Thursday, April 14, 2016

Lessons from the Coal Bust

Yesterday's Chapter 11 filing by the largest US coal mining company is the latest in a series of coal bankruptcies. While factors such as regulations and poorly timed acquisitions have played a role, this trend reflects the parallel technology revolutions playing out across the energy sector. Here are a few key lessons from the ongoing coal bust:
  • There are many other ways to make electricity, and coal brings nothing unique to the party. In a growing number of markets it is no longer the cheapest form of generation, and it is certainly the one with the most environmental baggage, from source to combustion.
  • Coal-fired power generation is in competition with alternatives that are already producing at scale, like nuclear and natural gas generation, or growing rapidly from a smaller base, like renewables. It may not compete with all of these in every market, but few markets lack at least one of these challengers.
  • The costs of renewables and gas have fallen significantly in recent years, due to major technology gains. Coal has also benefited from some improvements in scale and end-use technology. Today's ultra supercritical coal plants are more efficient than coal plants of a generation ago, but they are more expensive to build, even without carbon capture (CCS). However, wind and solar power continue to grow cheaper and more efficient, while gas has benefited from resource-multiplying production technologies and advanced gas turbines that can exceed 60% efficiency and ramp up and down rapidly to accommodate the swings of intermittent renewables.
  • Despite all of these threats, coal is not on the verge of being forced out of power generation, even in developed countries where all the above factors are at work. Replacing its enormous contribution to primary energy supply and electricity generation will be a very heavy lift, particularly where another major energy source like nuclear power is being phased out. Germany is the prime example of that.
Consider what it would take to replace the remainder of coal in the US power sector. Last year coal generated 33% of US electricity, down from nearly 45% in 2010. Gas picked up 70% of the drop in coal's power output, but that still left coal's contribution at 1,356 Terawatt-hours (TWh) or about 6x the grid contribution of all US wind and solar power last year. (A Terawatt is a billion kilowatts.)

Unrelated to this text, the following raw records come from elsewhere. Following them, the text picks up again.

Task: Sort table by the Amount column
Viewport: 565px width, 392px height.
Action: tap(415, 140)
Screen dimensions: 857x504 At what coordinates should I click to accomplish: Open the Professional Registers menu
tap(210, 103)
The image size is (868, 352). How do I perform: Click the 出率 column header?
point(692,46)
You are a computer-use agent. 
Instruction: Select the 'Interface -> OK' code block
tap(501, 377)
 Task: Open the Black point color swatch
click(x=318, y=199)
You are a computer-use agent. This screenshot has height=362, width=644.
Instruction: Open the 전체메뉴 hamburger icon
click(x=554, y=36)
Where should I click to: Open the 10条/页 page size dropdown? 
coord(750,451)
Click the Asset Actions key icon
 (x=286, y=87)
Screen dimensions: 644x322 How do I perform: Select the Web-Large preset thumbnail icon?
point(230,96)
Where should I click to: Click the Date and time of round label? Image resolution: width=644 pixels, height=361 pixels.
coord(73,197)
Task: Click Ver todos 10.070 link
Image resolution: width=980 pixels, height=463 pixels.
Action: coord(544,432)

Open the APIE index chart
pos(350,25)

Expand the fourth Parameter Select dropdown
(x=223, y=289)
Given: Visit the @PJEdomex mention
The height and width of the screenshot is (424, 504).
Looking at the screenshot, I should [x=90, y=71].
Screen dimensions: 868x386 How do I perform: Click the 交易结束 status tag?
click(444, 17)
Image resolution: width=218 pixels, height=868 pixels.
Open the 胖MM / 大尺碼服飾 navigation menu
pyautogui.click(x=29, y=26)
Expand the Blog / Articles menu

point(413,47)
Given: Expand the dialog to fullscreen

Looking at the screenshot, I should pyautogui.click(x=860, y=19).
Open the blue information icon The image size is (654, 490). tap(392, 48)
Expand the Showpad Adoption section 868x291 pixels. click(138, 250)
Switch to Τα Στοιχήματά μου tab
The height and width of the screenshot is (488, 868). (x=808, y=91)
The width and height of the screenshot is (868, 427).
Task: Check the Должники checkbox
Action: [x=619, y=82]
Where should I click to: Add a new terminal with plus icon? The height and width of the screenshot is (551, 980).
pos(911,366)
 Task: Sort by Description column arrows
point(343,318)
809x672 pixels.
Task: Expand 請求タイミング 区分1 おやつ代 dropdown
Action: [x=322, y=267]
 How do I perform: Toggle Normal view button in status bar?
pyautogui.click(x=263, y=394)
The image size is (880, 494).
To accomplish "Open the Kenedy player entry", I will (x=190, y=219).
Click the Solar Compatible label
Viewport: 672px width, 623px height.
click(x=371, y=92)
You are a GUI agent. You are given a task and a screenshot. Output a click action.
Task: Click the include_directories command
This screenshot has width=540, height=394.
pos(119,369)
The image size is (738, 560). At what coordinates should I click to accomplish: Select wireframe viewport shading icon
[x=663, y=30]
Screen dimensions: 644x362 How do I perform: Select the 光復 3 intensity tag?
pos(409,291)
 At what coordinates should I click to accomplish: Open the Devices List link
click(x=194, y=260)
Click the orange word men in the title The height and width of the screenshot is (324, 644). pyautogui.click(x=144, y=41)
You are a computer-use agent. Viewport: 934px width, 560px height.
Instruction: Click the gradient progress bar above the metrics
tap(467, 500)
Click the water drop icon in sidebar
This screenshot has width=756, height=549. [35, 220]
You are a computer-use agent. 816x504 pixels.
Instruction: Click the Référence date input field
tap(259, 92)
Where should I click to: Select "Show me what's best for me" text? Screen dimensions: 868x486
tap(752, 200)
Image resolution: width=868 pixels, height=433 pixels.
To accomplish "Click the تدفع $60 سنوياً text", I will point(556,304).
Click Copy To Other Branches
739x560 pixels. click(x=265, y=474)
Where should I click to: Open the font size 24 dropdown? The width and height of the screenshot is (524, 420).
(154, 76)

Displacing coal completely from US electricity would require doubling the 2015 output of US gas-fired power generation and a roughly 36% increase in US natural gas production. By comparison, the US nuclear power fleet would have to more than double. If coal were to be replaced entirely by renewables, which in practice probably means gas pushing coal out of baseload power and renewables reducing gas-fired peak generation, the hill looks steep.

Last year the US added 7.3 GW of new solar installations and 8.6 GW of new wind turbines. Assuming they were mostly sited in locations with reasonable solar or wind resources, their combined annual output should be around 35 TWh. At that pace it would take another 36 years to make up what coal now generates. It's true that net annual wind and solar additions continue to grow at double-digit rates, but keeping that up may get harder as the best sites become saturated and earlier wind turbines and PV arrays reach the end of their useful lives in the meantime.

In other words, driving coal from here to zero seems possible but very difficult, even with an all-of-the-above strategy in a market without demand growth. And if electricity demand continues to grow, as it is globally, or resumed growing in the US and other developed countries to enable a big shift to electric vehicles, the prospect of retiring coal entirely recedes into the future.